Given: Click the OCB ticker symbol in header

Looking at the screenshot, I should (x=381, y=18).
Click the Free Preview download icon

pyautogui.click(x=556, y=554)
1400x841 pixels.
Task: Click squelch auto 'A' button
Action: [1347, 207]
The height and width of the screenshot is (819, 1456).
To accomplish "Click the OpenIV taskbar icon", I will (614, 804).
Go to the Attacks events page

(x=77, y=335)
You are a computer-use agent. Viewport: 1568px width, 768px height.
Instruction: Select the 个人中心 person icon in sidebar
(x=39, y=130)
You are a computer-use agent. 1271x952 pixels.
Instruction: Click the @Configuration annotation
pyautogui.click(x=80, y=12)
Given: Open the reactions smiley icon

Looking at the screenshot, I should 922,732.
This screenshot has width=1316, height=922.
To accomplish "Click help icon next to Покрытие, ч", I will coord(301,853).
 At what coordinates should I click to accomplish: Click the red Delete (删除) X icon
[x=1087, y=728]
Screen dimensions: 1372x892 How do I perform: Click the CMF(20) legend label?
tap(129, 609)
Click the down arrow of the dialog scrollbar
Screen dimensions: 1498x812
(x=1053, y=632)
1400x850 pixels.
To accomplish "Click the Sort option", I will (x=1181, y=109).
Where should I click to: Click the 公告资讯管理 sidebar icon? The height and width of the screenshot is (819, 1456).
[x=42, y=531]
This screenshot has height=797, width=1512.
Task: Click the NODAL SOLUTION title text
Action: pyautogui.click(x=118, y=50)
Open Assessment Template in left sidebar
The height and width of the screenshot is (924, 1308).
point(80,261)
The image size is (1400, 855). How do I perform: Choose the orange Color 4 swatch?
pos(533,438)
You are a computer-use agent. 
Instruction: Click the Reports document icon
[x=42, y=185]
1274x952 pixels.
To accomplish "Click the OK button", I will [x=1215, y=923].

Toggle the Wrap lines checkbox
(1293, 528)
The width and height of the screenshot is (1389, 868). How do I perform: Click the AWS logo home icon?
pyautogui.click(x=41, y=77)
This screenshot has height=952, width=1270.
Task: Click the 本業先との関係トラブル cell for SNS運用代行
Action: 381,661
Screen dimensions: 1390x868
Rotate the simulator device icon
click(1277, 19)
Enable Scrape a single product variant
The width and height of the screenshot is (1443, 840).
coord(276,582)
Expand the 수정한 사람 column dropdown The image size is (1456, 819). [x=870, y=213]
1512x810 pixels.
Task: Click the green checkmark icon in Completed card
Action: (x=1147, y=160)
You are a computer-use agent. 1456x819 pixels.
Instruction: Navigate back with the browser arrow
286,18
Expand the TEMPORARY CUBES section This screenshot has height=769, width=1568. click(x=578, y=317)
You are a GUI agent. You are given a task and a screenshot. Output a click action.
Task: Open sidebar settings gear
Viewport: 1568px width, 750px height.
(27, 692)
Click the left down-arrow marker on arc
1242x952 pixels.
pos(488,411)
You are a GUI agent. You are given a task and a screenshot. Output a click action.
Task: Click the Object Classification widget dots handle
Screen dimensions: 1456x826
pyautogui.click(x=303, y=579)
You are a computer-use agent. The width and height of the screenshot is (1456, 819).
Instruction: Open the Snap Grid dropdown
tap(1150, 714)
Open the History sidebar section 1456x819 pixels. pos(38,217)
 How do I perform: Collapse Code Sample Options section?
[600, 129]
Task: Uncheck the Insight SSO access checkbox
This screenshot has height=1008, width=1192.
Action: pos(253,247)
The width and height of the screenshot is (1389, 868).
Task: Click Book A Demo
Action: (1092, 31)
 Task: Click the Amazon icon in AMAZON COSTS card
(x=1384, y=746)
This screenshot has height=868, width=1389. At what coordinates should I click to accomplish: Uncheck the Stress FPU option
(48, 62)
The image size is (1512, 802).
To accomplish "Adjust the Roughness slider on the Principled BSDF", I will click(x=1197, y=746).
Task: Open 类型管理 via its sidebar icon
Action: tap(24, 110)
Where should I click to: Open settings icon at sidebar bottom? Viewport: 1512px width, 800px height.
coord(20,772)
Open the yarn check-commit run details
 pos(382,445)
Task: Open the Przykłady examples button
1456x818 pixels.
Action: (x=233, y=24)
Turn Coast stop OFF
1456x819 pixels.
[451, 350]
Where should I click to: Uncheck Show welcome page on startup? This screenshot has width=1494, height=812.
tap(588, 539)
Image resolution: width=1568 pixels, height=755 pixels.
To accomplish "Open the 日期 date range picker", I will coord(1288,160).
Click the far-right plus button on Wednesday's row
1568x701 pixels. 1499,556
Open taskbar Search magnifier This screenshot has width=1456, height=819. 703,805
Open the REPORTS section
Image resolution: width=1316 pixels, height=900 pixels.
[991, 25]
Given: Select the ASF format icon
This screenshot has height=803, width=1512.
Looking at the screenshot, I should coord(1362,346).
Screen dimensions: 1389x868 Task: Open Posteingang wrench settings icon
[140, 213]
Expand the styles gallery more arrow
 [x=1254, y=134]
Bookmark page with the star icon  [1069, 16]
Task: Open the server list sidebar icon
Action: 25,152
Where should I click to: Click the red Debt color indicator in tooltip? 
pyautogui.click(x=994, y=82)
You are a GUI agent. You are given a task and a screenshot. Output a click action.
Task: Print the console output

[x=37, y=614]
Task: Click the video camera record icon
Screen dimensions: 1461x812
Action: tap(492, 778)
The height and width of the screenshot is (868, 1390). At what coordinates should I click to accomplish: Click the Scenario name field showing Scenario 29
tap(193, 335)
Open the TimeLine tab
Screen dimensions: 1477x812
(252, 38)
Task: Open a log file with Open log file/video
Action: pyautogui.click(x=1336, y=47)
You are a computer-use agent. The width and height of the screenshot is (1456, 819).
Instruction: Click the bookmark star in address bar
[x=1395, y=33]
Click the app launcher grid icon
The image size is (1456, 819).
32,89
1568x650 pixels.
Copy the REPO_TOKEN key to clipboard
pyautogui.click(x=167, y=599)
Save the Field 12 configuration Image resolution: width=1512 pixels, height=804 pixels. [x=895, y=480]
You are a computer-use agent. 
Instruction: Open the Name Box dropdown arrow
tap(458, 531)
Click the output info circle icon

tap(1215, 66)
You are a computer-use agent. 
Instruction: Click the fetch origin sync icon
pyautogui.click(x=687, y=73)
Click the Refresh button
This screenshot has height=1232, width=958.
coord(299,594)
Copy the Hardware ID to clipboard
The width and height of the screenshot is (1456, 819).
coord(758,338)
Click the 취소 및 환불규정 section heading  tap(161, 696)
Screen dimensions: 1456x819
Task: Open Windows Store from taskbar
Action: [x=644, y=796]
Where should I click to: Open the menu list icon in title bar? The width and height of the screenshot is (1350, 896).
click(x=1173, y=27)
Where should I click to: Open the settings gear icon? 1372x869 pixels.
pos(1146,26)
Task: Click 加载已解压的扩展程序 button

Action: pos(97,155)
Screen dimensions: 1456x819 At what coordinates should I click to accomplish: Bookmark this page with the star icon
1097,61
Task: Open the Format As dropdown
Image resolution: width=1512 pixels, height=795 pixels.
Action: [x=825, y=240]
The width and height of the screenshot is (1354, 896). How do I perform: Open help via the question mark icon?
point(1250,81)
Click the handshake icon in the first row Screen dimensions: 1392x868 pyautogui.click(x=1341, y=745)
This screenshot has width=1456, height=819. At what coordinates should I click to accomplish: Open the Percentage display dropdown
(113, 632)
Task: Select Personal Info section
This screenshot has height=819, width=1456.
------------------------------------------------------------
Assignment:
Using the entries above, return exactly the lines from the line with "Instruction: Navigate back" to the line with "Task: Uncheck the Insight SSO access checkbox", counting both of those lines.

Answer box:
Instruction: Navigate back with the browser arrow
286,18
Expand the TEMPORARY CUBES section This screenshot has height=769, width=1568. click(x=578, y=317)
You are a GUI agent. You are given a task and a screenshot. Output a click action.
Task: Open sidebar settings gear
Viewport: 1568px width, 750px height.
(27, 692)
Click the left down-arrow marker on arc
1242x952 pixels.
pos(488,411)
You are a GUI agent. You are given a task and a screenshot. Output a click action.
Task: Click the Object Classification widget dots handle
Screen dimensions: 1456x826
pyautogui.click(x=303, y=579)
You are a computer-use agent. The width and height of the screenshot is (1456, 819).
Instruction: Open the Snap Grid dropdown
tap(1150, 714)
Open the History sidebar section 1456x819 pixels. pos(38,217)
 How do I perform: Collapse Code Sample Options section?
[600, 129]
Task: Uncheck the Insight SSO access checkbox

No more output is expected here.